Per iniziare a giustificare adeguatamente quanto asserito fin qui sarebbero necessarie varie monografie – che in effetti abbiamo prodotto in questi anni e che ora riproporremo, accrescendole, nelle neonate AM Edizioni – che spieghino come la metafisica non sia quella sciocchezza che appartiene all'immaginario collettivo – ma perché lo sia diventata –, come l'universale sia venuto meno solo nella comprensione ristretta del Postmoderno, che la democrazia arranchi perché non se ne sia mai compreso l'essenza – non a causa della (giovane e certamente maldestra) Europa –, ecc. ecc. Non potendoci qui concedere tutto ciò che è necessario, ci limiteremo ad accennare a quanto denunciava Hegel.

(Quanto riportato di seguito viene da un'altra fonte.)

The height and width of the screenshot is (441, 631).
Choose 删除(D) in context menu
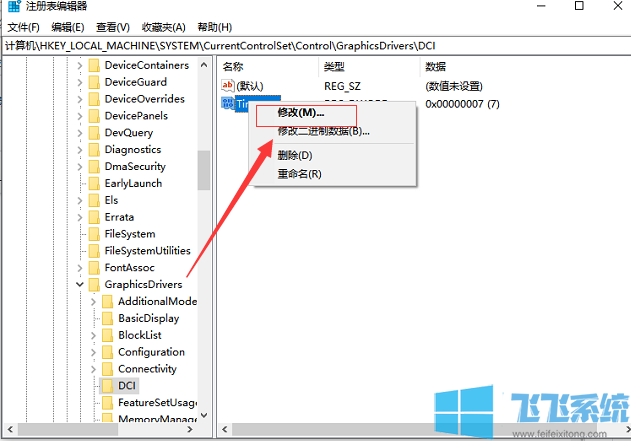pos(294,155)
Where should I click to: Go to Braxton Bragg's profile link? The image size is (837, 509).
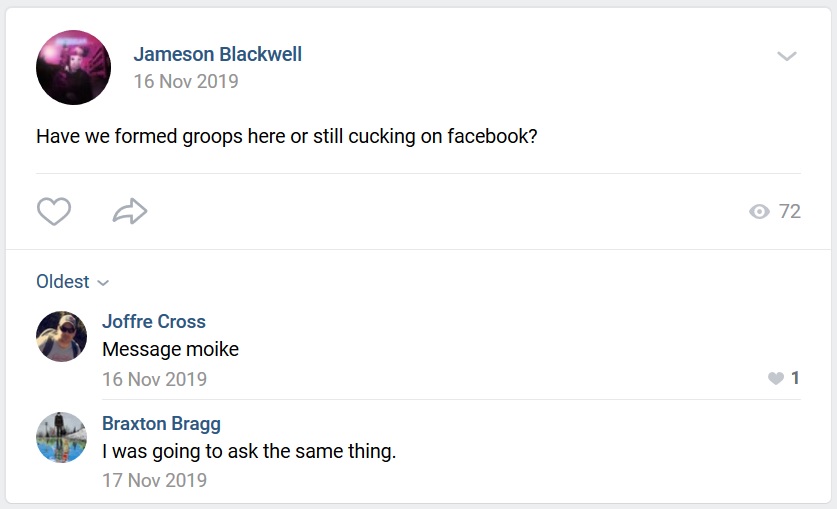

La situazione che egli vedeva è quasi la medesima che oggi è ormai sotto gli occhi di tutti e che Antonio Lombardi ha fotografato perfettamente in un articolo recente: Occidentali's Karma. Dico quasi perché dopo il '68 nemmeno più si «rifiutano le carrube dei porci e si reagisce ai lacci dell'abiezione», almeno nella lunga gioventù dell'ultimo mezzo secolo, in cui la trasgressione stessa si è volatilizzata nel «tutto è permesso», gemello del «vietato vietare» sessantottino. Depravati, ma con la coscienza pulita, anzi, senza coscienza, perché per avercela pulita, bisognerebbe prima che nascesse – e la coscienza nasce solo dal conflitto, dalla resistenza. Senza limiti da superare, lo sforzo viene meno e, così, viene meno anche quella tensione che soltanto è levatrice della coscienza.
Ma, prima o poi, ciascuno si accorge del vuoto che ha creato intorno a sé, e tornano perfette le parole di Hegel: «si confessa la propria miseria e si impreca contro se stessi». Si cercano rimedi facili, cioè alla portata delle capacità evanescenti che si sono sviluppate:
« La gente si affida a dottrine confezionate da sciamani improvvisati, che hanno fatto di qualche lettura in più il segreto della loro sapienza accessibile a pochi eletti. Il Postmoderno, il tempo in cui trionfa la tecnica e il suo straordinario potere trasformativo, è lo stesso che ha generato Scientology, la New Age e le sue idiosincrasie mistico-complottistiche. Se ne sentono di ogni: teosofia, antroposofia olistica, ontosofia, filosofia omeopatica, neopitagorismi, raelianesimo (sic!) e chi più ne ha più ne metta... »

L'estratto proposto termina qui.